=== EXERCISE PROMPT ===
Print every line of the material below word for word, omitting the pictures.

++++ MATERIAL PROVIDED ++++

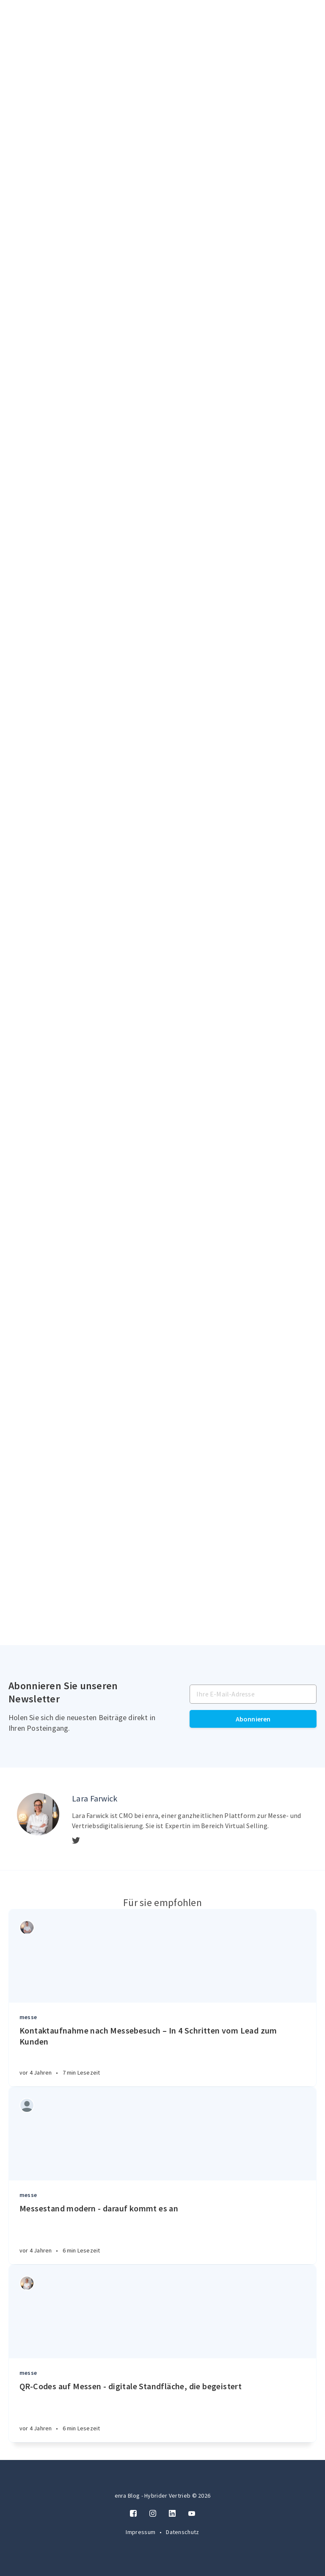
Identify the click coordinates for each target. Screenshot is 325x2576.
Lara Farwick (95, 1798)
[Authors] (26, 1927)
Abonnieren (253, 1719)
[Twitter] (76, 1841)
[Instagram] (152, 2514)
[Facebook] (133, 2514)
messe (28, 2017)
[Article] (162, 1956)
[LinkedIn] (172, 2514)
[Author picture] (38, 1814)
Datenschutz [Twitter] (182, 2532)
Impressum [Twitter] (141, 2532)
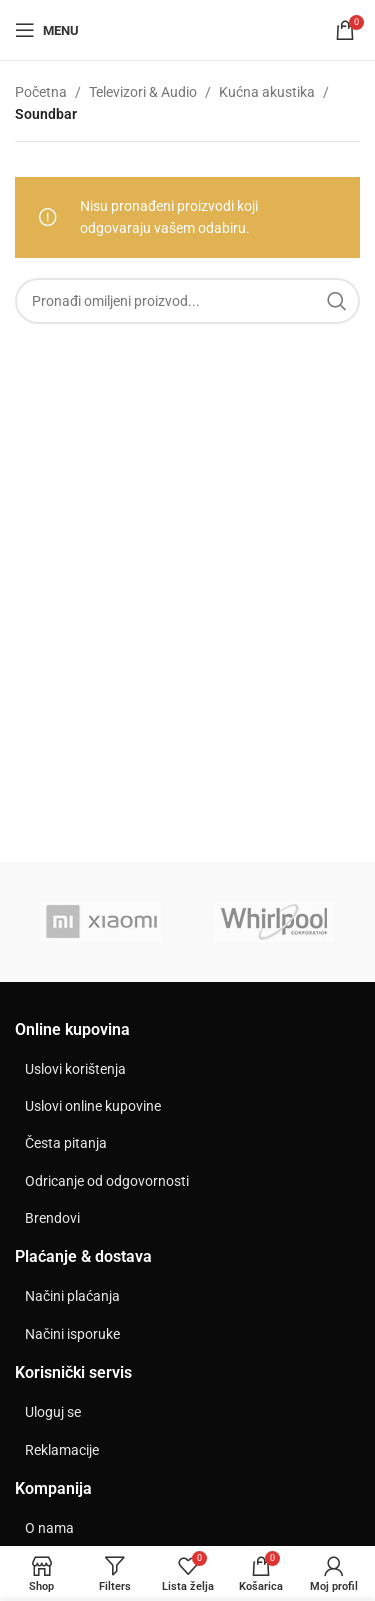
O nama (49, 1528)
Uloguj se (53, 1412)
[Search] (187, 301)
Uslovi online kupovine (93, 1106)
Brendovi (52, 1218)
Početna (41, 92)
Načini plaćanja (72, 1296)
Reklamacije (62, 1450)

++++

=== ANSWER FOR THE TASK ===
Identify the click coordinates for each target. Screenshot is 325x2576.
Lara Farwick (95, 1798)
[Authors] (26, 1927)
Abonnieren (253, 1719)
[Twitter] (76, 1841)
[Instagram] (152, 2514)
[Facebook] (133, 2514)
messe (28, 2017)
[Article] (162, 1956)
[LinkedIn] (172, 2514)
[Author picture] (38, 1814)
Datenschutz [Twitter] (182, 2532)
Impressum [Twitter] (141, 2532)
O nama (49, 1528)
Uloguj se (53, 1412)
[Search] (187, 301)
Uslovi online kupovine (93, 1106)
Brendovi (52, 1218)
Početna (41, 92)
Načini plaćanja (72, 1296)
Reklamacije (62, 1450)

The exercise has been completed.